I would have something like this:
ISourceBlock<double> Xsource;
ISourceBlock<double> Ysource;
ITargetBlock<Point> PointTarget;
// is there such a thing?
TransformBlock<double, double, Point> PointCreatorBlock;
// and also, how should I wire them together?
UPDATE:
Also, how can I assemble a network that joins more than two arguments? For example, let's say I have a method that receives eight arguments, each one coming from a different buffer, how can I create a block that knows when every argument has one instance available so that the object can be created?
I think what your looking for is the join block. Currently there is a two input and a three input variant, each outputs a tuple. These could be combined to create an eight parameter result.

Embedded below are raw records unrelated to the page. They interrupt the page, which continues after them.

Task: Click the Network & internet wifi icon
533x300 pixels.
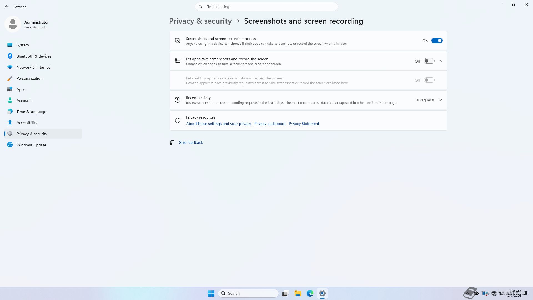Action: [x=10, y=67]
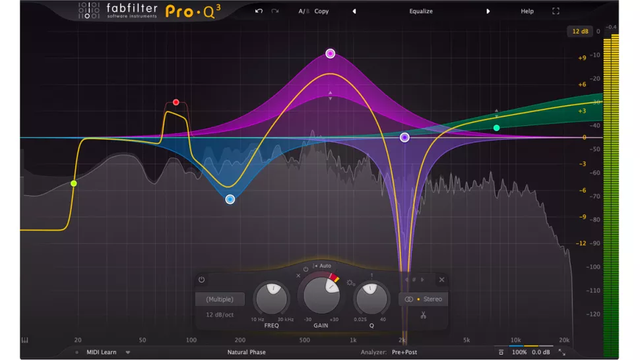Click the GAIN knob
Viewport: 640px width, 360px height.
click(x=321, y=295)
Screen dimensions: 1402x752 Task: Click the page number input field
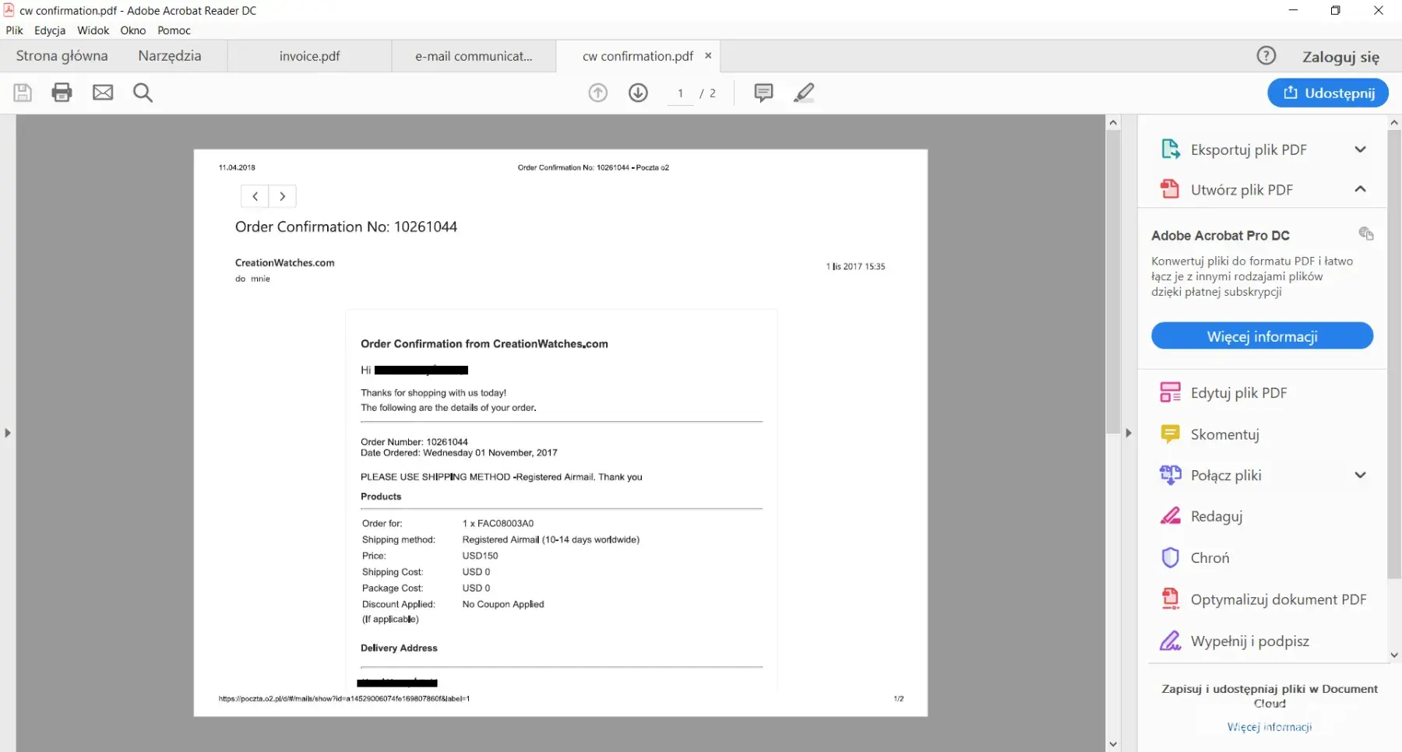(680, 93)
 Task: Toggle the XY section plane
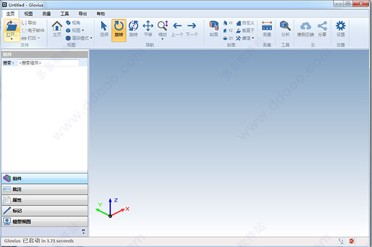coord(228,23)
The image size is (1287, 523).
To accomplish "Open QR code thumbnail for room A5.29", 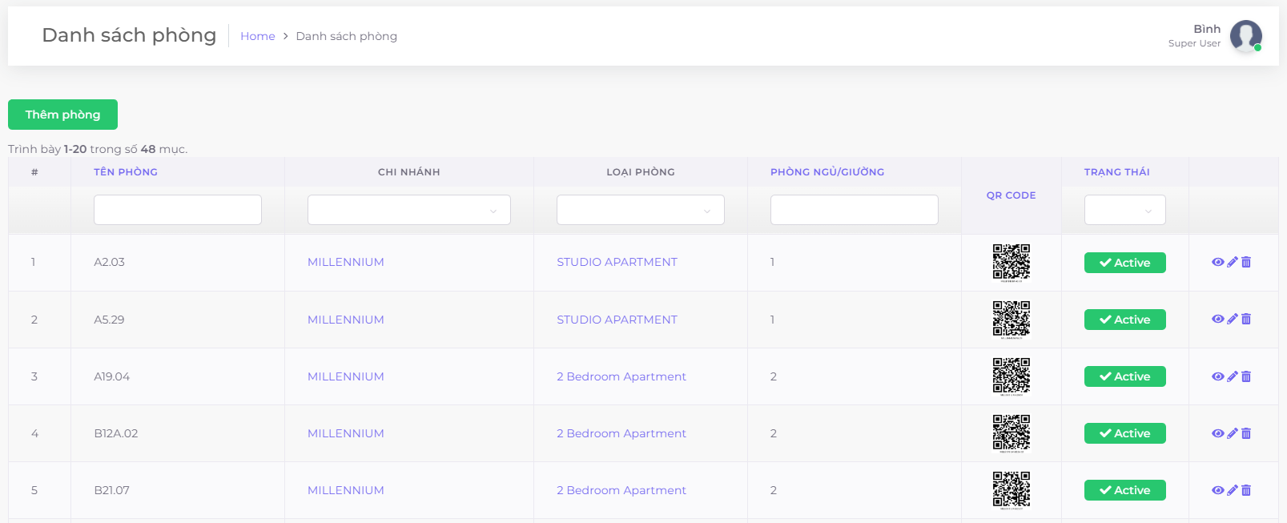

Another method would be creating a class to hold the parameters and using various block to process and construct the parameters class.
For the simple example of combining two ints for a point:
class MyClass {
BufferBlock<int> Xsource;
BufferBlock<int> Ysource;
JoinBlock<int, int> pointValueSource;
TransformBlock<Tuple<int, int>, Point> pointProducer;
public MyClass() {
CreatePipeline();
LinkPipeline();
}
private void CreatePipeline() {
Xsource = new BufferBlock<int>();
Ysource = new BufferBlock<int>();
pointValueSource = new JoinBlock<int, int>(new GroupingDataflowBlockOptions() {
Greedy = false
});
pointProducer = new TransformBlock<Tuple<int, int>, Point>((Func<Tuple<int,int>,Point>)ProducePoint,
new ExecutionDataflowBlockOptions()
{ MaxDegreeOfParallelism = Environment.ProcessorCount });
}
private void LinkPipeline() {
Xsource.LinkTo(pointValueSource.Target1, new DataflowLinkOptions() {
PropagateCompletion = true
});
Ysource.LinkTo(pointValueSource.Target2, new DataflowLinkOptions() {
PropagateCompletion = true
});
pointValueSource.LinkTo(pointProducer, new DataflowLinkOptions() {
PropagateCompletion = true
});
//pointProduce.LinkTo(Next Step In processing)
}
private Point ProducePoint(Tuple<int, int> XandY) {
return new Point(XandY.Item1, XandY.Item2);
}
}
The JoinBlock will wait until it has data available on both of its input buffers to produce an output. Also, note that in this case if X's and Y's are arriving out of order at the input buffers care needs to be taken to re-sync them. The join block will only combine the first X and the first Y value it receives and so on.